- _WHAT THIS EXERCISE ASKS_
#1 Please answer these questions about the passage, one per line:
(a) Which women does the writer name when thinking of Mother's Day?
(b) Which mountains make the writer's thighs quiver?
(c) Where has the writer heard there are amazing trails?
#2 Alter the stretch of the passage from "Suck the positives" through "I thank you....HMD." so that "thought process" becomes "outlook".

- _PASSAGE TO READ_
<<<<
I've spent a lifetime of hearing the perks of a good mother. Honestly, it sickens me to think that there are women of all ages that exist everywhere who somehow feel left out or less than because a woman chose to skirt her responsibilities.    If anything, it's made us stronger and more independent.

I used to be so jealous of the girls I knew whose mothers smothered them, who were BFFs, who didn't try to gouge each other's eyes out and that there was no mental debate over who the guy who came to your house was really there to see. As I've gotten older, I see that the greatest gift you can give, to a child that you don't intend to care for, is to walk away. 

My advice to you, if you are one of these lowlife skanks, (all disrespect intended), is to walk away. Don't send cards. Don't show up unannounced, uninvited or otherwise, and try to be the parent your child needed at 8 and 13 and 20. Walk away. Stay gone. Don't run into adults and tell them who you are and what your relationship to said child is. If that child's name comes into a conversation you are a part of, clam up. Don't dare attempt to take credit for any part of a life you didn't contribute positively to.

My advice to the motherless (sharing a vagina does not make you a mother) is this: Consider this the greatest gift you could have received. If it took her a little longer to let go, consider that a gift that took a little longer to get. If you have kids, know that even if you do your job poorly (but safely), that you win. Even if your kid doesn't have an iPod or the coolest prom dress or a class ring, you win. 

Suck the positives from every older woman you come in contact with. Know that all those even-barely-older-than-you women are teaching you amazing things that you will not recognize until you, too, are older and the glass is a little cleaner.


For this Mother's Day, I can't help but think of some of these women...Coren Miller, Sheila Furlow, Juanita Martin, Judy Martin, Kitty Williams. You were all women who helped create the thought process that I carry with me today...and I thank you....HMD.

Friday, April 13, 2012

A Friday Night in April

First of all, I refuse to believe this is springtime. Now that I have that behind me, I want to get down to the nitty-gritty.

For-EV-er, I've been telling my friends and family of my dreams to start an alpaca farm, a screen printing shop that puts ALL of the Blackman women to work and so many other of those from Saline County ... and the porn phone line ... and the bicycle cabins on Legion Road. I've not left those dreams behind and I be damned if the dream crushers will push me farther into the gutter .... However,

as I sit here tonight alone in front of this computer on a Friday night, I've seriously spent a good portion of my spare and valuable time surfing the Internet (yes, you cap it, people) looking for bicycle routes to travel cross country. I can't even make up my mind which direction in which to travel.

I would LOVE to bicycle out west (and I will), but those pesky Rocky Mountains make my thighs quiver. Then I think of the Carolinas and Virginia, which includes Barry O and the Lincoln monument. That makes me smile, but then you have those equally challenging Smoky Mountains....see a theme here?

I could go straight south through Kentucky, but the sound of banjos makes me squeal like a pig...(and not in a funny, cute way). North sounds nice, I've heard there are amazing trails in central Illinois. But is that really cross country, or just basically uphill?
>>>>
- _INFORMATION SHOWN_
<<<<
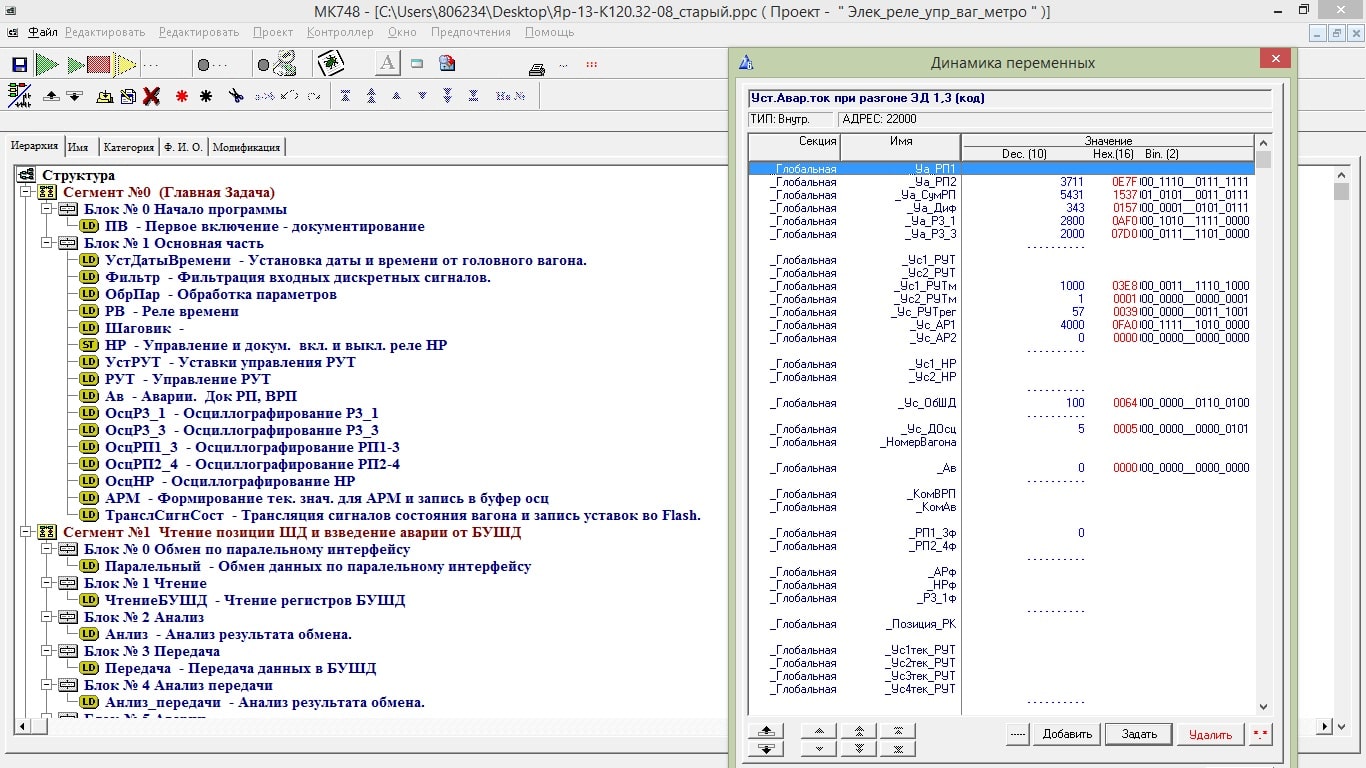Screen dimensions: 1366x768
Task: Click the Задать button
Action: (1139, 734)
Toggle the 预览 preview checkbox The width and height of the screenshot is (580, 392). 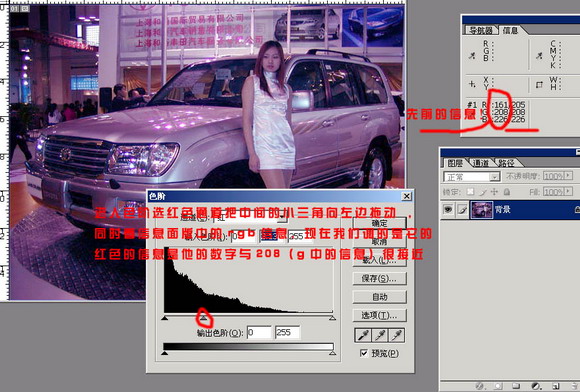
>>>>
- _TASK ANSWERS_
#1
(a) Coren Miller, Sheila Furlow, Juanita Martin, Judy Martin, and Kitty Williams
(b) The Rocky Mountains
(c) Central Illinois

#2
Suck the positives from every older woman you come in contact with. Know that all those even-barely-older-than-you women are teaching you amazing things that you will not recognize until you, too, are older and the glass is a little cleaner.


For this Mother's Day, I can't help but think of some of these women...Coren Miller, Sheila Furlow, Juanita Martin, Judy Martin, Kitty Williams. You were all women who helped create the outlook that I carry with me today...and I thank you....HMD.